「完全な負けでした」 −100kg 級松本義和選手
初戦の相手、アメリカ合衆国のSZOTT Kevin 選手は、強豪だと聞いていた。その事前情報が、見事に当たってしまった。
試合時間が残り時間2分に差し掛かるころ、先に「効果」をとったのは松本選手。しかし、力強く技を繰り出してくる相手に防戦傾向となり、すぐに「指導」をとられてしまう。後半になるにつれ、松本選手の技が鈍くなり、相手の力に飲み込まれるように見えた。結局、「有効」と2つ目の「指導」をとられ初戦で負けた。 力を使い果たしてしまったのか敗者復活戦も敗れ、松本選手のアテネパラリンピックは1勝もできずに終わってしまった。
「完全な力負けですよ」。 試合後の松本選手は、相手選手の強さを実感し、敗戦に納得しているようだった。
91kg 級、−100kg 級、+100kg 級の3階級は、近年、外国人選手の躍進が著しいといわれている。松本選手も、「シドニー大会の2年前から、国際大会に出ているんですが、外国人選手は パワーだけでも皆すごい。楽にあたれる選手はいないですね」と話す。 もちろん、松本選手自身もシドニー大会以降、海外勢を意識して、技やスタミナをつけてきたという。しかし、残念ながら、アテネでは通用しなかった。

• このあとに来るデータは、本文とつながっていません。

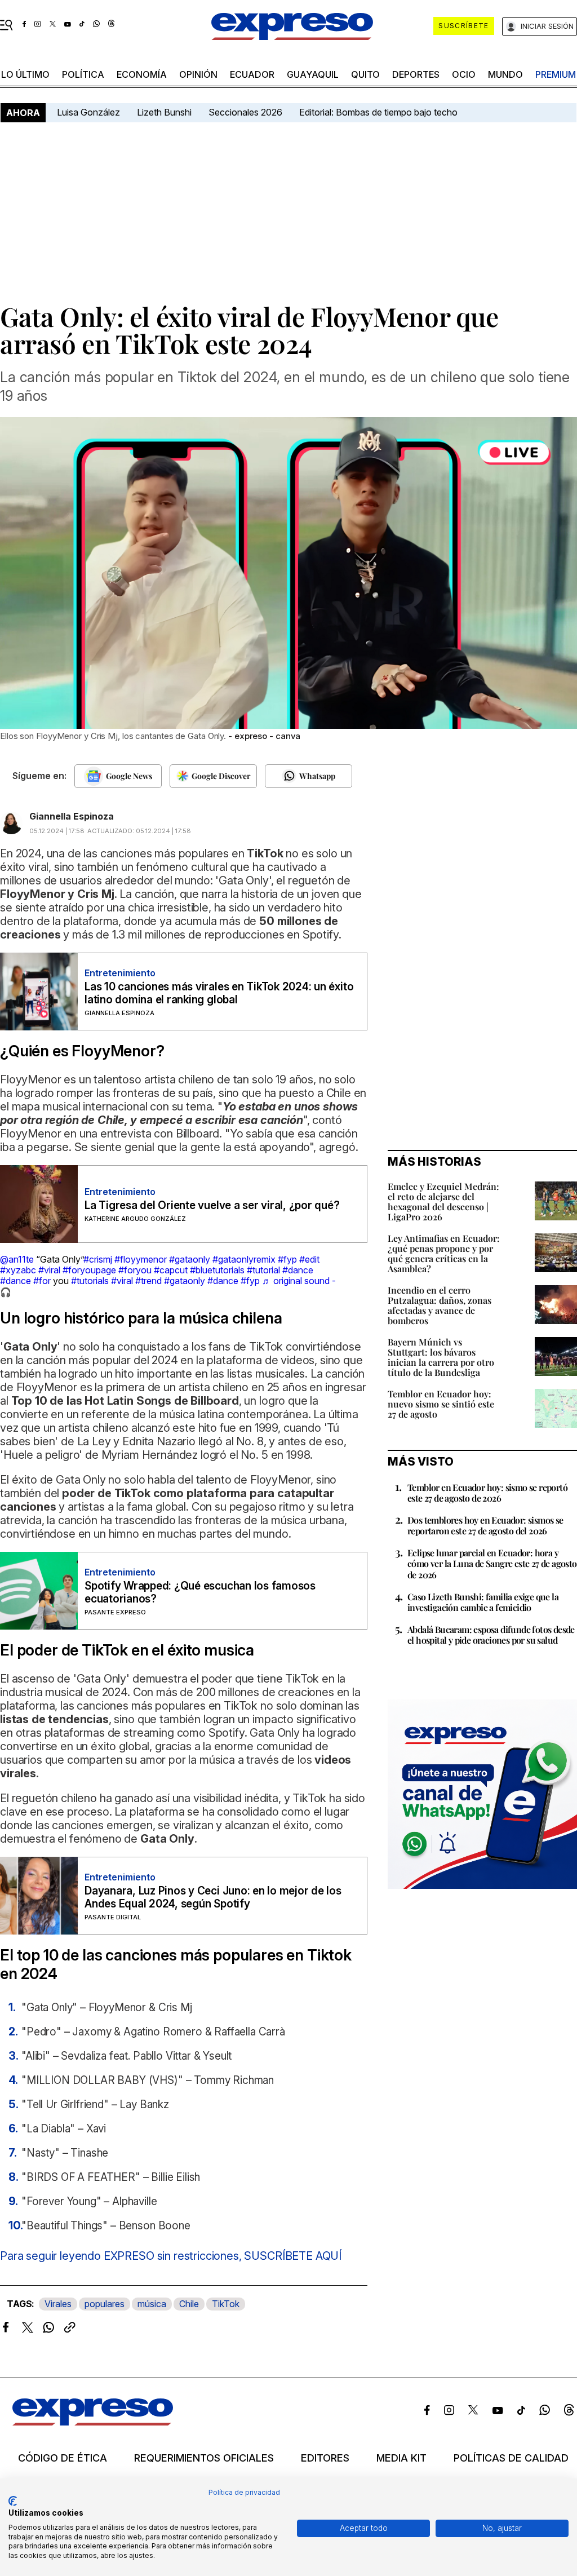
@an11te (17, 1259)
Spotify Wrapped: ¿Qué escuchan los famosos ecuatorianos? (200, 1592)
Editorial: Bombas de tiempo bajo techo (379, 112)
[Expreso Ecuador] (92, 2422)
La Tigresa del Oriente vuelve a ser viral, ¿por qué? (212, 1205)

「これからは、日本選手団のサポートに、マッサージも含めてまわりたいです」。 マッサージ業を営んでいることから、代表選手たちから「社長」と呼ばれて親しまれている松本選手。パラリンピックの舞台を降りて、戦いに挑んだ「柔道選手」の顔は、優しさがにじみ出る「社長」の顔に戻っていた。